[[ Available records, beginning ]]

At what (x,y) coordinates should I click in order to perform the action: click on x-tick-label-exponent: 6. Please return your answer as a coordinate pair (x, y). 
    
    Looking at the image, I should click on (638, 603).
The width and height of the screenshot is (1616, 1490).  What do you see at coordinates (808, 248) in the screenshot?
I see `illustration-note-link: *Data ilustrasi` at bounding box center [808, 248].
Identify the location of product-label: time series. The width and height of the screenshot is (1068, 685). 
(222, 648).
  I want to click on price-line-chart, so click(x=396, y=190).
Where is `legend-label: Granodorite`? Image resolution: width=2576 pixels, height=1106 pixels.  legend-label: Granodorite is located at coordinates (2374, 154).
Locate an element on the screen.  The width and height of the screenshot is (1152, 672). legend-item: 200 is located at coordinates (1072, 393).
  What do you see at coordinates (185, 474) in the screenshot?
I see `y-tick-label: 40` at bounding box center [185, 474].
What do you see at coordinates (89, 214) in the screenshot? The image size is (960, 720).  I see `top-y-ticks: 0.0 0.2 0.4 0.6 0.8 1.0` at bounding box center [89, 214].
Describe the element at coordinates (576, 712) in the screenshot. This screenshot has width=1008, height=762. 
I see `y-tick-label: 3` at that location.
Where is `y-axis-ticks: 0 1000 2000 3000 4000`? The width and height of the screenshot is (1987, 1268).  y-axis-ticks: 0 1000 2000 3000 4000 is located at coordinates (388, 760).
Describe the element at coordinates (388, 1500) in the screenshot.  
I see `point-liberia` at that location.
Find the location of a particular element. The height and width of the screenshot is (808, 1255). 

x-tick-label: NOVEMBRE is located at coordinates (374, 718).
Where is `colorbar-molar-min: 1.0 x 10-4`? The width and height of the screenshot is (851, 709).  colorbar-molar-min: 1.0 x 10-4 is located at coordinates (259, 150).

[[ Available records, end ]]

- _Work required_
Copy out the data word for word, from the very start through the line that contains "x-tick-label: NOVEMBRE is", including that line.

- _Written solution_
At what (x,y) coordinates should I click in order to perform the action: click on x-tick-label-exponent: 6. Please return your answer as a coordinate pair (x, y). 
    
    Looking at the image, I should click on (638, 603).
The width and height of the screenshot is (1616, 1490).  What do you see at coordinates (808, 248) in the screenshot?
I see `illustration-note-link: *Data ilustrasi` at bounding box center [808, 248].
Identify the location of product-label: time series. The width and height of the screenshot is (1068, 685). 
(222, 648).
  I want to click on price-line-chart, so click(x=396, y=190).
Where is `legend-label: Granodorite`? Image resolution: width=2576 pixels, height=1106 pixels.  legend-label: Granodorite is located at coordinates (2374, 154).
Locate an element on the screen.  The width and height of the screenshot is (1152, 672). legend-item: 200 is located at coordinates (1072, 393).
  What do you see at coordinates (185, 474) in the screenshot?
I see `y-tick-label: 40` at bounding box center [185, 474].
What do you see at coordinates (89, 214) in the screenshot? The image size is (960, 720).  I see `top-y-ticks: 0.0 0.2 0.4 0.6 0.8 1.0` at bounding box center [89, 214].
Describe the element at coordinates (576, 712) in the screenshot. This screenshot has width=1008, height=762. 
I see `y-tick-label: 3` at that location.
Where is `y-axis-ticks: 0 1000 2000 3000 4000`? The width and height of the screenshot is (1987, 1268).  y-axis-ticks: 0 1000 2000 3000 4000 is located at coordinates (388, 760).
Describe the element at coordinates (388, 1500) in the screenshot.  
I see `point-liberia` at that location.
Find the location of a particular element. The height and width of the screenshot is (808, 1255). 

x-tick-label: NOVEMBRE is located at coordinates (374, 718).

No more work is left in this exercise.